_The task_.
The answer must consist solely of the lines from the one with "The image size" through the last line of the data, copied exactly, with no pictures.

[Records contained in a dataset]
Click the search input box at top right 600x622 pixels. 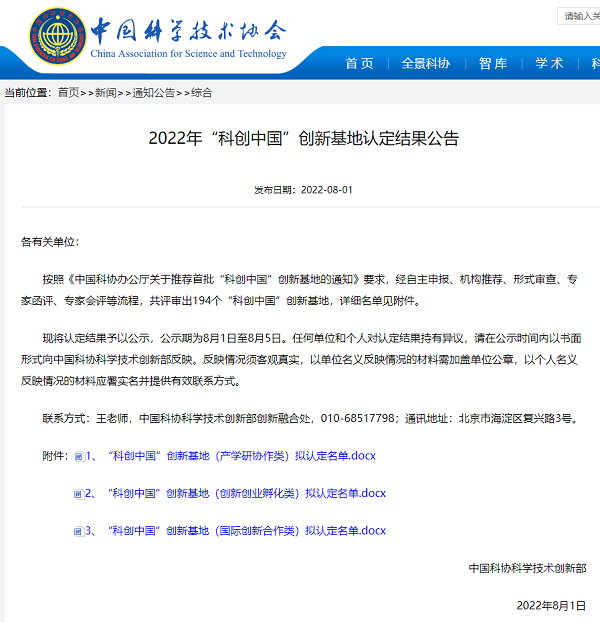[579, 16]
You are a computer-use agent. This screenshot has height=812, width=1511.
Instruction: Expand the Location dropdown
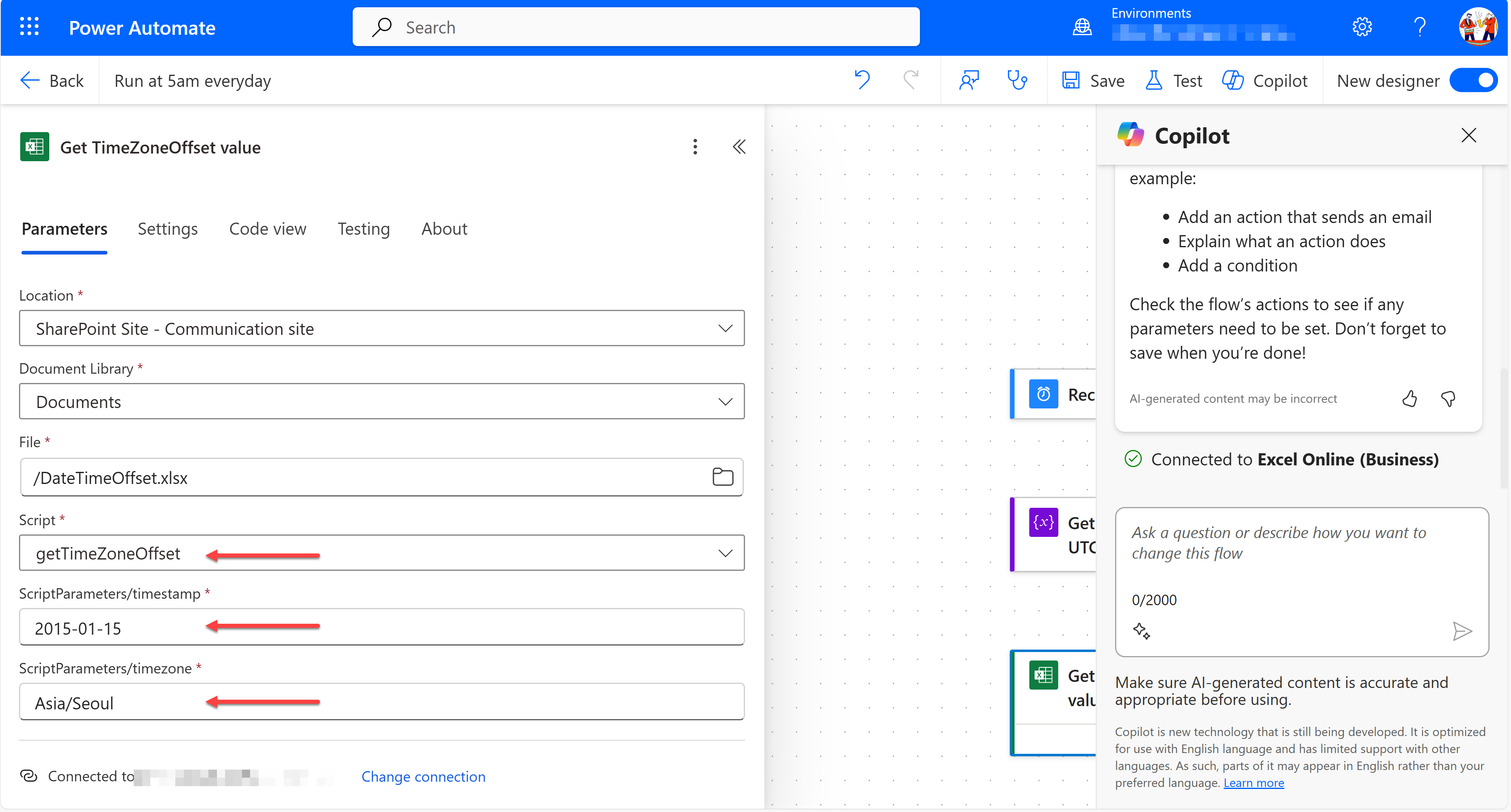727,328
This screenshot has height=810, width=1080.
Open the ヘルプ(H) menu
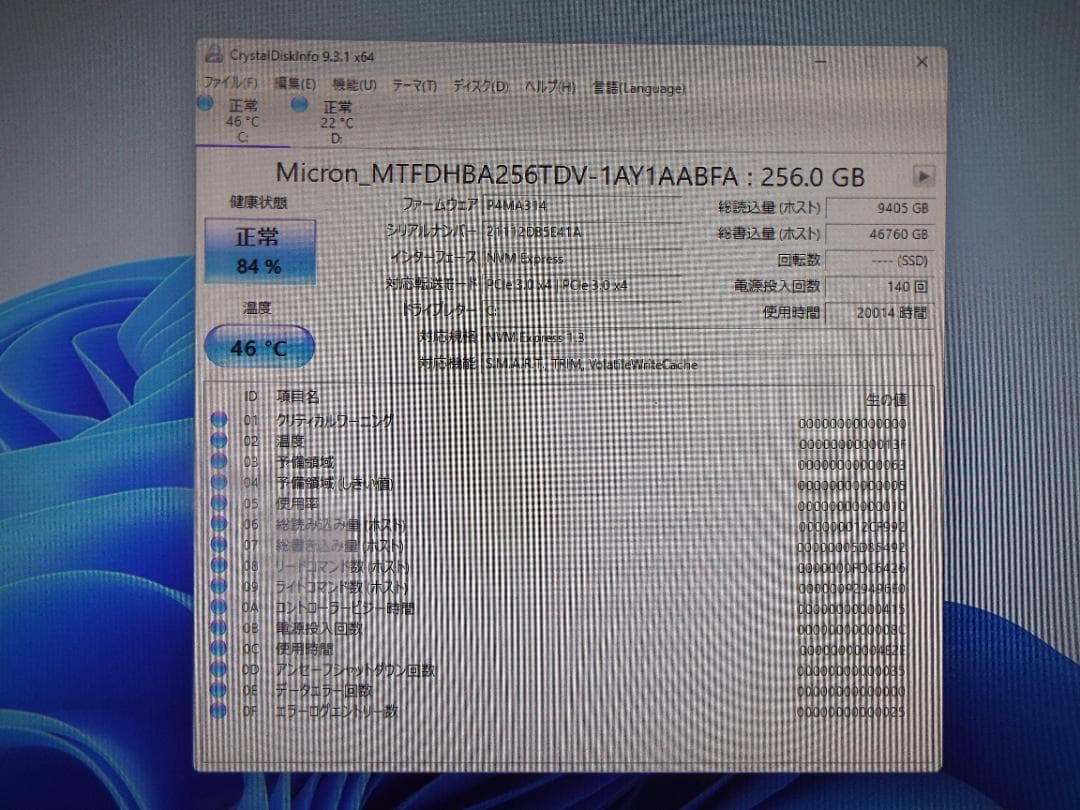click(x=550, y=87)
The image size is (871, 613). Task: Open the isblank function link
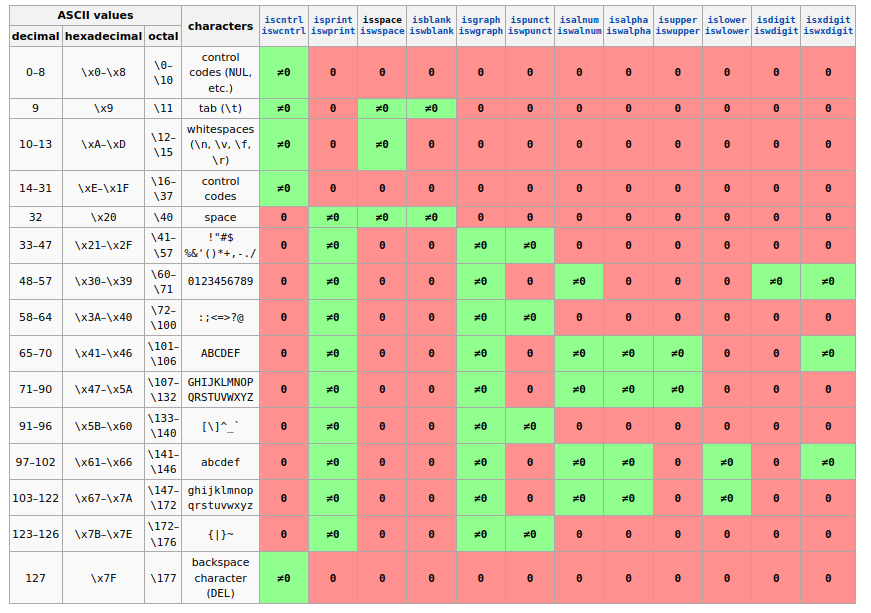(431, 19)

_Solution to this exercise_.
The image size is (871, 613). Task: Open the isblank function link
(431, 19)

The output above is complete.